[[ DATA SHOWN, beginning ]]
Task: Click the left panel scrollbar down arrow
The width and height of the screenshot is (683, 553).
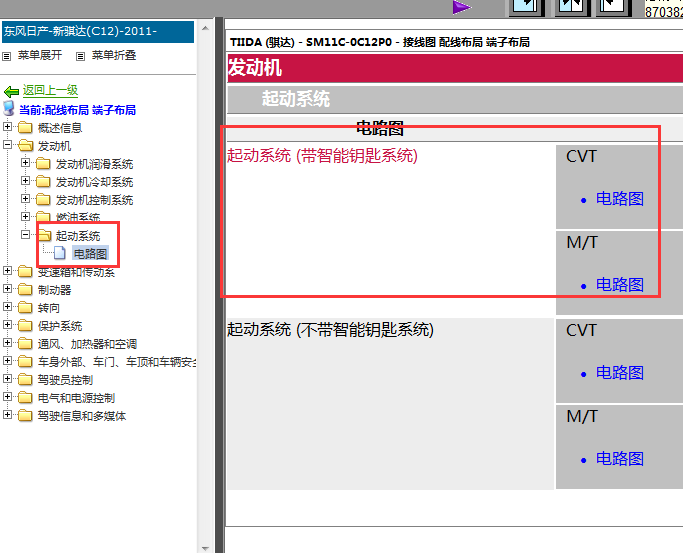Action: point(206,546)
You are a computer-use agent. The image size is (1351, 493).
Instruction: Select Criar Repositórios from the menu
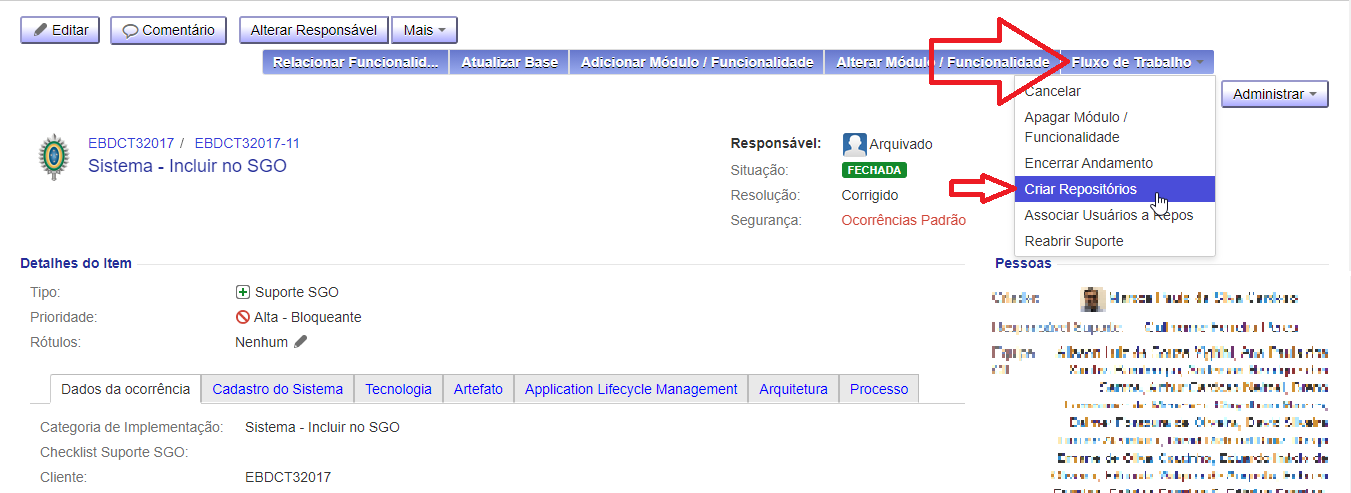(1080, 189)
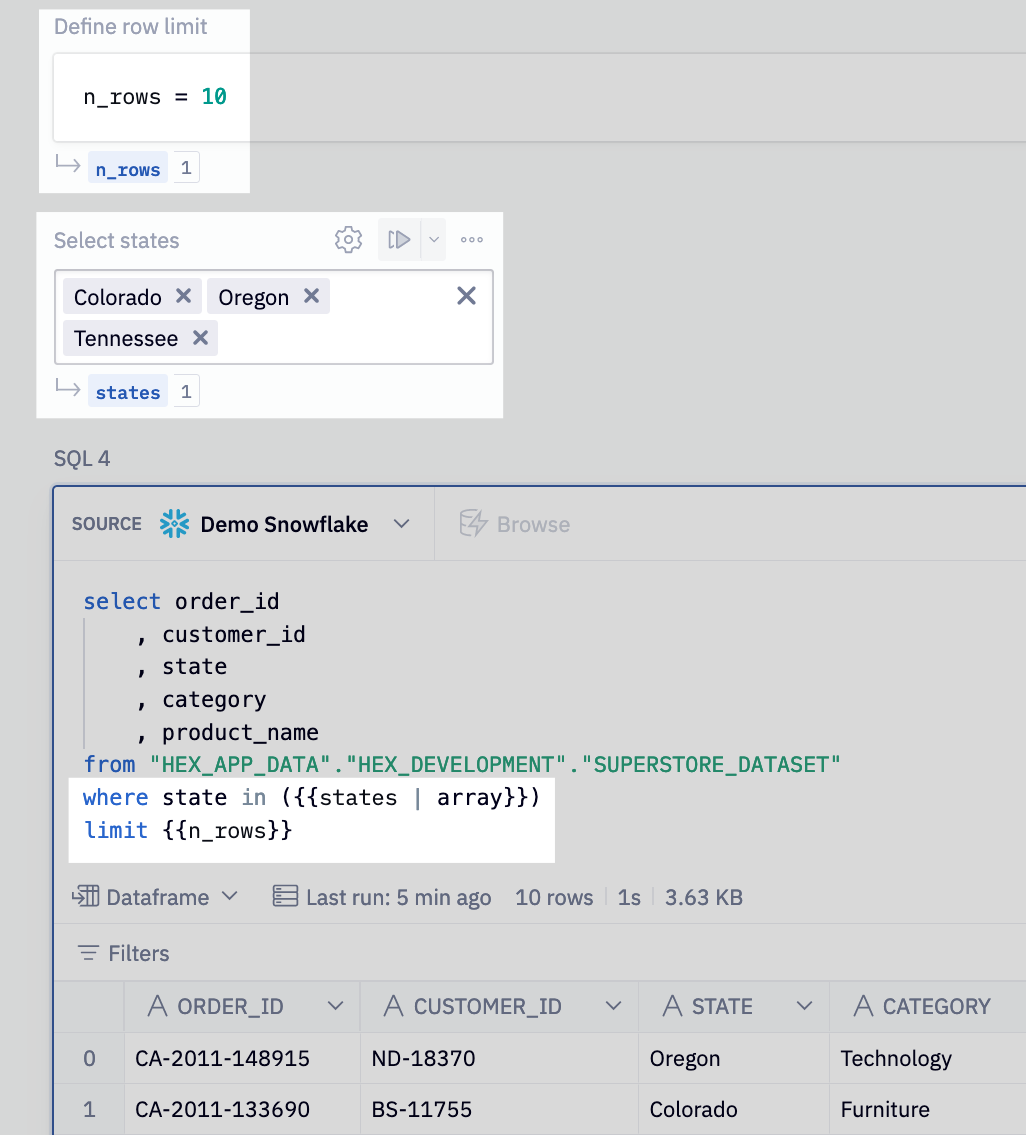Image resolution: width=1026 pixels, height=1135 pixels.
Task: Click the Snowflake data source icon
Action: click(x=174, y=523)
[[ DATA SHOWN, end ]]
Please set down the records above verbatim, with each picture left out.

Task: Click the left panel scrollbar down arrow
The width and height of the screenshot is (683, 553).
Action: point(206,546)
You are a computer-use agent. The image size is (1351, 493).
Instruction: Select Criar Repositórios from the menu
(1080, 189)
Image resolution: width=1026 pixels, height=1135 pixels.
Task: Click the Snowflake data source icon
Action: click(x=174, y=523)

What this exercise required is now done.